TASK PROMPT :: Copy out the lines from the one containing "Describe the element at coordinates (1399, 288)" through the one containing "center [488, 232].", inclusive, with "coordinate pair" changed to "point" and nothing else altered.

RECORDS SUPPLIED ::
+--
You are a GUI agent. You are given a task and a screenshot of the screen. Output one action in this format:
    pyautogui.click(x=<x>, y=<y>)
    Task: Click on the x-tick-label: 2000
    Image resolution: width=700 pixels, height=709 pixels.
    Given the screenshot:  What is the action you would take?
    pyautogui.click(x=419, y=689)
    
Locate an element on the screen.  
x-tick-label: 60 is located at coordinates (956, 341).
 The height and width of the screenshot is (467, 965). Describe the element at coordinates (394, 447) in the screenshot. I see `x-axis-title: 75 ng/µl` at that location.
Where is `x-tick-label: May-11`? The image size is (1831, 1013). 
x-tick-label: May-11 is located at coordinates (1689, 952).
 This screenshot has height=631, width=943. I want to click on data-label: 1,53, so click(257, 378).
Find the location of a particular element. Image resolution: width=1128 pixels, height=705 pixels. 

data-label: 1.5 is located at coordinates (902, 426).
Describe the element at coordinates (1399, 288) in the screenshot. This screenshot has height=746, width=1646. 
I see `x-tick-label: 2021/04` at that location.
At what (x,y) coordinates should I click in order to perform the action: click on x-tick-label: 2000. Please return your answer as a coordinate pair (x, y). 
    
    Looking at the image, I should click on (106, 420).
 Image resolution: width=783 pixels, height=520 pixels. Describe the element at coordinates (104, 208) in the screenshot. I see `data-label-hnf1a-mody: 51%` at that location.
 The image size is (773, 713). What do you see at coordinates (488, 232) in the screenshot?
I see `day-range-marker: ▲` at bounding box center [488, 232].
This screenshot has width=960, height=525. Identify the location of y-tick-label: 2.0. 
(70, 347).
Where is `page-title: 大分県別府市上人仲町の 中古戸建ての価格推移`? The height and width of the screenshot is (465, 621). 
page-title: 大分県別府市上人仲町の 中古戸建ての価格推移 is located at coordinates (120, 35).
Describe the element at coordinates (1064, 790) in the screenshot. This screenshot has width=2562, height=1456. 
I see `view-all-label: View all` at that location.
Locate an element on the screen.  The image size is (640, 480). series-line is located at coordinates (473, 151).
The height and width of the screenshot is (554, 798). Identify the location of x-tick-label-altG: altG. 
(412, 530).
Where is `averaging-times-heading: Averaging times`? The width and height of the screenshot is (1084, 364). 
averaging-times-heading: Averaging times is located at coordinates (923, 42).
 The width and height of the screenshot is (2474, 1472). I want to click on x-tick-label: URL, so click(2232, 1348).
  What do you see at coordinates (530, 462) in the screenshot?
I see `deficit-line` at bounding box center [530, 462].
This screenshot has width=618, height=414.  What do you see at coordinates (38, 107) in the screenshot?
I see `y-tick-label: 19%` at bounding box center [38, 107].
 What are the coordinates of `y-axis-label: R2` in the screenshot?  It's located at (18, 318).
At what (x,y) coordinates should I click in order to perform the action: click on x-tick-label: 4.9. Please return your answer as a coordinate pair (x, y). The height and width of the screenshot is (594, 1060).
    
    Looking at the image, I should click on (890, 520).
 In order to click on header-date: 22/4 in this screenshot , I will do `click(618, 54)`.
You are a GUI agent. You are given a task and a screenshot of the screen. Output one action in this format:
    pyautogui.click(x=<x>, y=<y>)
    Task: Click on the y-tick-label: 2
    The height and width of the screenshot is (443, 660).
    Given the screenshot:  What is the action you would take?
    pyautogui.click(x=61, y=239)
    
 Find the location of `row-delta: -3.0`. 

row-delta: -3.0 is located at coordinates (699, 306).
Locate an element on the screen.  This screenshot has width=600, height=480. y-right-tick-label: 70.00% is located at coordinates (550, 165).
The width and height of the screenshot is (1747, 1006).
+--
WRITTEN ANSWER ::
Describe the element at coordinates (1399, 288) in the screenshot. This screenshot has height=746, width=1646. 
I see `x-tick-label: 2021/04` at that location.
At what (x,y) coordinates should I click in order to perform the action: click on x-tick-label: 2000. Please return your answer as a point (x, y). 
    
    Looking at the image, I should click on (106, 420).
 Image resolution: width=783 pixels, height=520 pixels. Describe the element at coordinates (104, 208) in the screenshot. I see `data-label-hnf1a-mody: 51%` at that location.
 The image size is (773, 713). What do you see at coordinates (488, 232) in the screenshot?
I see `day-range-marker: ▲` at bounding box center [488, 232].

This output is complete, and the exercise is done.